Salvage procedures included abdominoperineal resection (31), low anterior resection (11), total pelvic exenteration (4), and transanal excision (3). One patient had unresectable disease at exploration, requiring diverting ostomy. Of the 49 patients who underwent successful salvage, 27 (55 percent) required an extended pelvic dissection with en bloc resection of one or more of the following structures: pelvic sidewall and autonomic nerves (18); coccyx or portion of sacrum (6); prostate (5); seminal vesicle (5); bladder (4); portion of the vagina (3); ureter (2); ovary (1); and uterus (1). Complete pathologic resection (R0) was accomplished in 47 of 49 patients. Of the eight patients with distant and local recurrence, two underwent synchronous resection and six had delayed metastasectomy. With a median follow-up of 33 months, 29 patients had recurred or died of disease at the time of this analysis. Five-year disease-specific survival was 53 percent.

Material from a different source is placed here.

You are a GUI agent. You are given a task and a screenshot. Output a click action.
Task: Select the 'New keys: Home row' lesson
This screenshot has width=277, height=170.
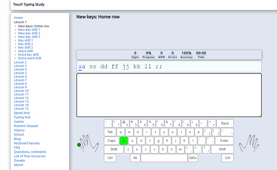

Factors predictive of survival included evidence of any mucosal recurrence on endoscopy, low presalvage carcinoembryonic antigen, and absence of poor pathologic features (lymphovascular and perineural invasion). Patients who required an extended pelvic resection had a worse survival rate.

CONCLUSION

Pelvic recurrence following transanal excision of early rectal cancer is often locally advanced, requiring an extended pelvic dissection with en bloc resection of adjacent pelvic organs to achieve salvage. The long-term outcome in patients undergoing resection is less than expected, considering the early stage of their initial disease. When contemplating local excision for early rectal cancer, the risk of local recurrence, the extent and morbidity of surgery required for salvage, and the modest cure rate following salvage should be considered.

摘要

目的

本研究探讨早期肿瘤经肛门切除术后局部复发性直肠癌的手术挽救治疗。

方法

通过回顾性分析结直肠数据库,我们确定了50例在初次经肛门切除T1或T2期直肠癌后因局部复发而尝试进行手术挽救治疗的患者。8例患者有可切除的同步远处转移病灶。临床病理变量与挽救治疗所需手术范围及预后相关。

结果

挽救性手术包括腹会阴联合切除术(31例)、低位前切除术(11例)、全盆腔脏器切除术(4例)和经肛门切除术(3例)。1例患者术中发现无法切除的病灶,需行转流造口术。在49例成功进行挽救性手术的患者中,27例(55%)需要扩大盆腔清扫并整块切除以下一个或多个结构:盆腔侧壁和自主神经(18例);尾骨或部分骶骨(6例);前列腺(5例);精囊(5例);膀胱(4例);部分阴道(3例);输尿管(2例);卵巢(1例);子宫(1例)。49例患者中有47例实现了病理完全切除(R0)。在8例有远处和局部复发的患者中,2例行同步切除,6例行延迟转移灶切除术。中位随访33个月时,29例患者在本次分析时出现复发或死于疾病。5年疾病特异性生存率为53%。预测生存的因素包括内镜检查发现任何黏膜复发、挽救治疗前癌胚抗原水平低以及无不良病理特征(脉管和神经周围侵犯)。需要扩大盆腔切除术的患者生存率较差。

结论

早期直肠癌经肛门切除术后盆腔复发通常局部进展,需要扩大盆腔清扫并整块切除相邻盆腔器官以实现挽救治疗。考虑到初始疾病的早期阶段,接受切除术患者的长期预后低于预期。在考虑对早期直肠癌进行局部切除时,应考虑局部复发风险、挽救治疗所需手术的范围和并发症以及挽救治疗后的适度治愈率。